Data excerpts
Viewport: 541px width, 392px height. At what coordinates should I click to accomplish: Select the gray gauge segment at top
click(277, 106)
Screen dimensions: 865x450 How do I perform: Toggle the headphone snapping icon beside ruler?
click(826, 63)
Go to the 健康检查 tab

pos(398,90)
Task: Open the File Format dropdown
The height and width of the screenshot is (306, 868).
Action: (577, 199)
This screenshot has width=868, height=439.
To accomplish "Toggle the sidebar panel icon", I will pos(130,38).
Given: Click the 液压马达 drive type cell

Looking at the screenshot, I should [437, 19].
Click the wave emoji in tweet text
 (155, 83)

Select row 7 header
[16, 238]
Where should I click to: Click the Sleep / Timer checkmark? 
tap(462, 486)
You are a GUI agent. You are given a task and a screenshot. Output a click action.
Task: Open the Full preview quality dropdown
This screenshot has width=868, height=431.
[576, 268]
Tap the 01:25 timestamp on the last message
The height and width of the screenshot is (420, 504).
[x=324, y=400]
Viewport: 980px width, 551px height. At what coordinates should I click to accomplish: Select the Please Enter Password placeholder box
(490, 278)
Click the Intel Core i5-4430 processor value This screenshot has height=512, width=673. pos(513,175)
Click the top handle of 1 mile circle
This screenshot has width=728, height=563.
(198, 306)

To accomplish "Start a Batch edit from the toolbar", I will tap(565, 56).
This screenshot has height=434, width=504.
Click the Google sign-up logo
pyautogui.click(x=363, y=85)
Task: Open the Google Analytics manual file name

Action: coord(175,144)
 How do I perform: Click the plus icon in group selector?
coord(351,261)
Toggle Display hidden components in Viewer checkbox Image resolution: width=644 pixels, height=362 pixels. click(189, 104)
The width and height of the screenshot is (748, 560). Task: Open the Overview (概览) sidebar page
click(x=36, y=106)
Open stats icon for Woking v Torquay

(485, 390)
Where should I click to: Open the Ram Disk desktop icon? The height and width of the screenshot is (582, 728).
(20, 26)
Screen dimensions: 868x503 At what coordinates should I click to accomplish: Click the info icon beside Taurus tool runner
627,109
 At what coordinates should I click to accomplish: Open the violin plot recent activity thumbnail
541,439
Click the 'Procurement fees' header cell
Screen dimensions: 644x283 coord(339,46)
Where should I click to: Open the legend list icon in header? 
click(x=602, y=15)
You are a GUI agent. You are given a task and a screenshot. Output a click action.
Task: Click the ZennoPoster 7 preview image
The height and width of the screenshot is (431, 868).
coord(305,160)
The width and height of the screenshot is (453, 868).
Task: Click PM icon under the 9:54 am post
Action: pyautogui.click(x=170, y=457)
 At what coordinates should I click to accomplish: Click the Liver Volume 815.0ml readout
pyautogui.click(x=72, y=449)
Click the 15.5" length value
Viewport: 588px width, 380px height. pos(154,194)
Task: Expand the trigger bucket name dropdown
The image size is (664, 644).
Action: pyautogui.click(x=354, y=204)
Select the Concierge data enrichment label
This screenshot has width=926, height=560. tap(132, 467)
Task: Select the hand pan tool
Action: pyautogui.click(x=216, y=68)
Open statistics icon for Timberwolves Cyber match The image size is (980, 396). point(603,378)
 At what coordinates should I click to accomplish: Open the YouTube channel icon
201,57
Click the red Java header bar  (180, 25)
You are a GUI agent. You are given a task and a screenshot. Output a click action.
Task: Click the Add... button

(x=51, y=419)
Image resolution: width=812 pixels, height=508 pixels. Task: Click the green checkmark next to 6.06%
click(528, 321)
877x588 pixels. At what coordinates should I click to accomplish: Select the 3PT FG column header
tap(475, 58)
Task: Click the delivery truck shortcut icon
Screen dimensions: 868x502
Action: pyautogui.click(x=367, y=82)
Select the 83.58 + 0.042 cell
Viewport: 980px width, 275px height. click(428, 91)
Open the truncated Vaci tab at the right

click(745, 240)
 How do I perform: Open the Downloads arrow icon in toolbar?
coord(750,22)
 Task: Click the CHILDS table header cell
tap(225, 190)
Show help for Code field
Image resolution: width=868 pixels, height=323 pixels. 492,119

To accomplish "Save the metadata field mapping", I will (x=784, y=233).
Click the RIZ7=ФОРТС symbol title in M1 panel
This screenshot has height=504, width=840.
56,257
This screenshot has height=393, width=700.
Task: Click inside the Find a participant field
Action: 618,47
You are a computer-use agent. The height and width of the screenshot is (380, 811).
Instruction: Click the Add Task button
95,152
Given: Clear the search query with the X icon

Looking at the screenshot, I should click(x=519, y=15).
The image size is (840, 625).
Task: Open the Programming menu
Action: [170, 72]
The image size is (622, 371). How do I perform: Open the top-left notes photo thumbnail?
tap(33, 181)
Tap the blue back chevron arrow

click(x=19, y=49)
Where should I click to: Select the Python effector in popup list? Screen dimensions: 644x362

# TASK ITEM
Extract every record. Keep wording exact.

# FINISHED TASK
Viewport: 541px width, 392px height. At what coordinates should I click to accomplish: Select the gray gauge segment at top
click(277, 106)
Screen dimensions: 865x450 How do I perform: Toggle the headphone snapping icon beside ruler?
click(826, 63)
Go to the 健康检查 tab

pos(398,90)
Task: Open the File Format dropdown
The height and width of the screenshot is (306, 868).
Action: (577, 199)
This screenshot has width=868, height=439.
To accomplish "Toggle the sidebar panel icon", I will pos(130,38).
Given: Click the 液压马达 drive type cell

Looking at the screenshot, I should [437, 19].
Click the wave emoji in tweet text
 (155, 83)

Select row 7 header
[16, 238]
Where should I click to: Click the Sleep / Timer checkmark? 
tap(462, 486)
You are a GUI agent. You are given a task and a screenshot. Output a click action.
Task: Open the Full preview quality dropdown
This screenshot has width=868, height=431.
[576, 268]
Tap the 01:25 timestamp on the last message
The height and width of the screenshot is (420, 504).
[x=324, y=400]
Viewport: 980px width, 551px height. At what coordinates should I click to accomplish: Select the Please Enter Password placeholder box
(490, 278)
Click the Intel Core i5-4430 processor value This screenshot has height=512, width=673. pos(513,175)
Click the top handle of 1 mile circle
This screenshot has width=728, height=563.
(198, 306)

To accomplish "Start a Batch edit from the toolbar", I will tap(565, 56).
This screenshot has height=434, width=504.
Click the Google sign-up logo
pyautogui.click(x=363, y=85)
Task: Open the Google Analytics manual file name

Action: coord(175,144)
 How do I perform: Click the plus icon in group selector?
coord(351,261)
Toggle Display hidden components in Viewer checkbox Image resolution: width=644 pixels, height=362 pixels. click(189, 104)
The width and height of the screenshot is (748, 560). Task: Open the Overview (概览) sidebar page
click(x=36, y=106)
Open stats icon for Woking v Torquay

(485, 390)
Where should I click to: Open the Ram Disk desktop icon? The height and width of the screenshot is (582, 728).
(20, 26)
Screen dimensions: 868x503 At what coordinates should I click to accomplish: Click the info icon beside Taurus tool runner
627,109
 At what coordinates should I click to accomplish: Open the violin plot recent activity thumbnail
541,439
Click the 'Procurement fees' header cell
Screen dimensions: 644x283 coord(339,46)
Where should I click to: Open the legend list icon in header? 
click(x=602, y=15)
You are a GUI agent. You are given a task and a screenshot. Output a click action.
Task: Click the ZennoPoster 7 preview image
The height and width of the screenshot is (431, 868).
coord(305,160)
The width and height of the screenshot is (453, 868).
Task: Click PM icon under the 9:54 am post
Action: pyautogui.click(x=170, y=457)
 At what coordinates should I click to accomplish: Click the Liver Volume 815.0ml readout
pyautogui.click(x=72, y=449)
Click the 15.5" length value
Viewport: 588px width, 380px height. pos(154,194)
Task: Expand the trigger bucket name dropdown
The image size is (664, 644).
Action: pyautogui.click(x=354, y=204)
Select the Concierge data enrichment label
This screenshot has width=926, height=560. tap(132, 467)
Task: Select the hand pan tool
Action: pyautogui.click(x=216, y=68)
Open statistics icon for Timberwolves Cyber match The image size is (980, 396). point(603,378)
 At what coordinates should I click to accomplish: Open the YouTube channel icon
201,57
Click the red Java header bar  (180, 25)
You are a GUI agent. You are given a task and a screenshot. Output a click action.
Task: Click the Add... button

(x=51, y=419)
Image resolution: width=812 pixels, height=508 pixels. Task: Click the green checkmark next to 6.06%
click(528, 321)
877x588 pixels. At what coordinates should I click to accomplish: Select the 3PT FG column header
tap(475, 58)
Task: Click the delivery truck shortcut icon
Screen dimensions: 868x502
Action: pyautogui.click(x=367, y=82)
Select the 83.58 + 0.042 cell
Viewport: 980px width, 275px height. click(428, 91)
Open the truncated Vaci tab at the right

click(745, 240)
 How do I perform: Open the Downloads arrow icon in toolbar?
coord(750,22)
 Task: Click the CHILDS table header cell
tap(225, 190)
Show help for Code field
Image resolution: width=868 pixels, height=323 pixels. 492,119

To accomplish "Save the metadata field mapping", I will (x=784, y=233).
Click the RIZ7=ФОРТС symbol title in M1 panel
This screenshot has height=504, width=840.
56,257
This screenshot has height=393, width=700.
Task: Click inside the Find a participant field
Action: 618,47
You are a computer-use agent. The height and width of the screenshot is (380, 811).
Instruction: Click the Add Task button
95,152
Given: Clear the search query with the X icon

Looking at the screenshot, I should click(x=519, y=15).
The image size is (840, 625).
Task: Open the Programming menu
Action: [170, 72]
The image size is (622, 371). How do I perform: Open the top-left notes photo thumbnail?
tap(33, 181)
Tap the blue back chevron arrow

click(x=19, y=49)
Where should I click to: Select the Python effector in popup list? Screen dimensions: 644x362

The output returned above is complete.